Kia Australia has elected to skip hybrids and plug-in hybrids and will instead dive straight into battery electric vehicles as part of its low-emission vehicle strategy.
The company’s chief operating officer Damien Meredith confirmed in March that it would launch the e-Niro small crossover and the fully electric version of the new-generation Soul in January next year, in time for the Australian Open tennis championship of which it is the main sponsor.
Mr Meredith said the coming Kia EVs would be “exceptionally well-priced”. A further two battery electric models are in development and being considered for an Australian launch.
Globally, Kia plans to launch 44 electrified models – which includes hybrids and plug-in hybrids as well – by 2025.
Volkswagen significantly ramped up its development of low-emissions vehicles in the wake of the diesel emissions cheating scandal from 2015.
Since then, the German giant has invested heavily in its electrification strategy, with 44 billion euros earmarked for the development of electric vehicles, autonomous technology and new mobility services by 2023.
VW has already revealed a number of concept cars that will fall under its ‘ID’ sub-brand of battery electric production vehicles. VW Australia says some of these vehicles, including the Golf-sized ID.3 hatch, will start to arrive in Australia after launching in Europe, China and the US. So expect the local roll out to kick off from about 2022.
The company is hoping to offer electric passenger and commercial vehicles that will be priced in line with equivalent petrol and diesel models from 2022, but a representative said this timing could push out given “the lack of clear and detailed government policy”.
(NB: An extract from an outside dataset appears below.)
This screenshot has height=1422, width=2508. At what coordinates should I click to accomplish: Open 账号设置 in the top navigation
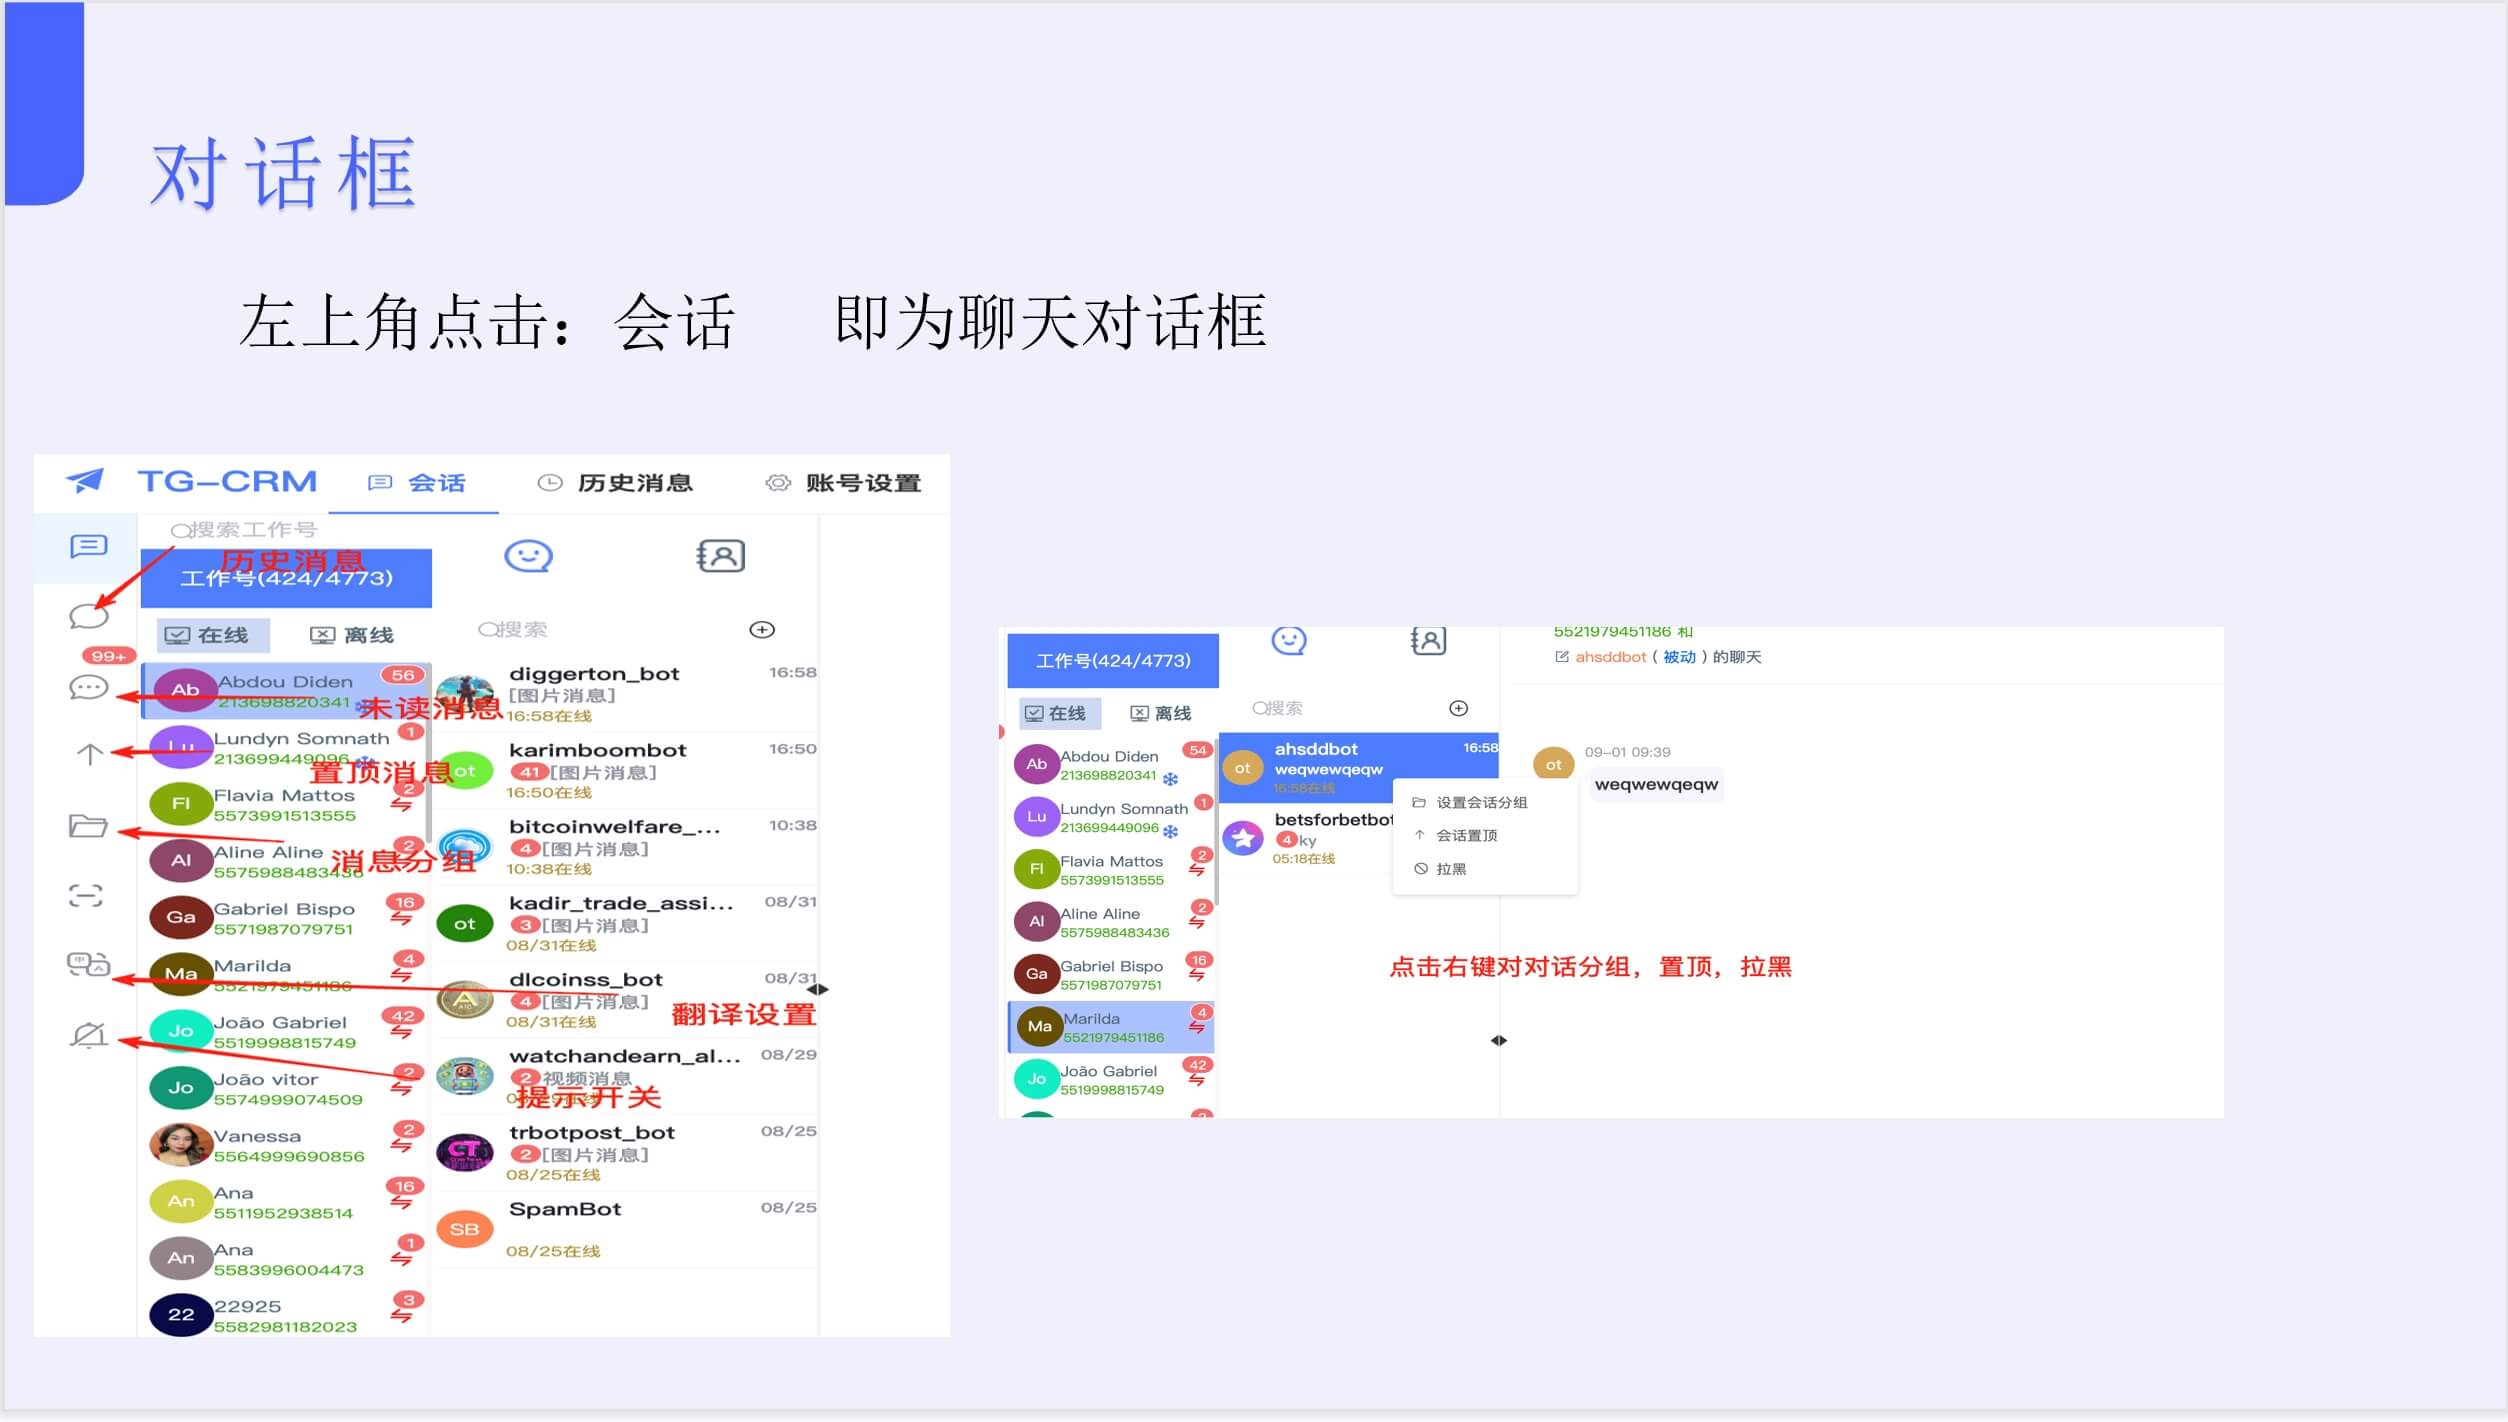tap(860, 483)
Other ID models include the ID Buzz, a modern take on the iconic Kombi, the ID Crozz SUV and the ID Vizzion premium sedan.
Nissan announced in its mid-term plan last year that it aims to sell one million electrified vehicles annually by 2022. The plan includes eight new pure electric models, including an all-electric crossover based on its IMx concept from the 2017 Tokyo motor show.
In Australia, Nissan announced last year that it would electrify one third of its model line-up as part of its local mid-term plan.
As well as the second-generation Leaf electric hatchback that launches in August, Nissan will add other models with electrified powertrains. The Japanese car-maker is yet to officially announce it, but that is likely to include a number of its e-Power models.
The e-Power system has similar technology to Holden’s Volt in that it uses a petrol engine to charge the battery. The wheels are driven solely by the electric motor, unlike in a traditional petrol-electric hybrid powertrain where the wheels are driven by the electric motor and the engine.
Nissan is expected to announce more e-Power models globally and for Australia in the coming years. Last year, the Note e-Power, a light hatchback not sold in Australia, was the best-selling vehicle in Japan.
Holden’s parent company General Motors has announced its plans to bring at least 20 new fully electric vehicles globally – with a big focus on the US and China – to market by 2023.
In some markets it offers the Chevrolet Bolt BEV hatch and the Volt range-extender plug-in, but GM has confirmed that production of the latter model will cease this year. The Volt was sold in Australia with Holden badges from 2012 to 2015 but was dropped due to slow sales.
While Holden is yet to announce any firm plans for EVs in Australia, a spokesperson for the brand pointed towards GM’s global EV strategy and “Holden’s ability to readily tap into that technology as the Australian and NZ market evolves”.
Honda has set a target for 100 per cent of its model lines to have some form of electrification by 2025 in Europe, but the Australian targets are a little more conservative. The Japanese car-maker was one of the pioneers in the hybrid space, launching the quirky Insight back in 2000, followed by a number of other hybridised models that have since been discontinued.
The Australian target is for 25 per cent of its line-up to be electrified via hybrid or BEV by 2025. The first model in this next phase of Honda’s electrification strategy will be the Accord sedan that’s due to arrive later this year.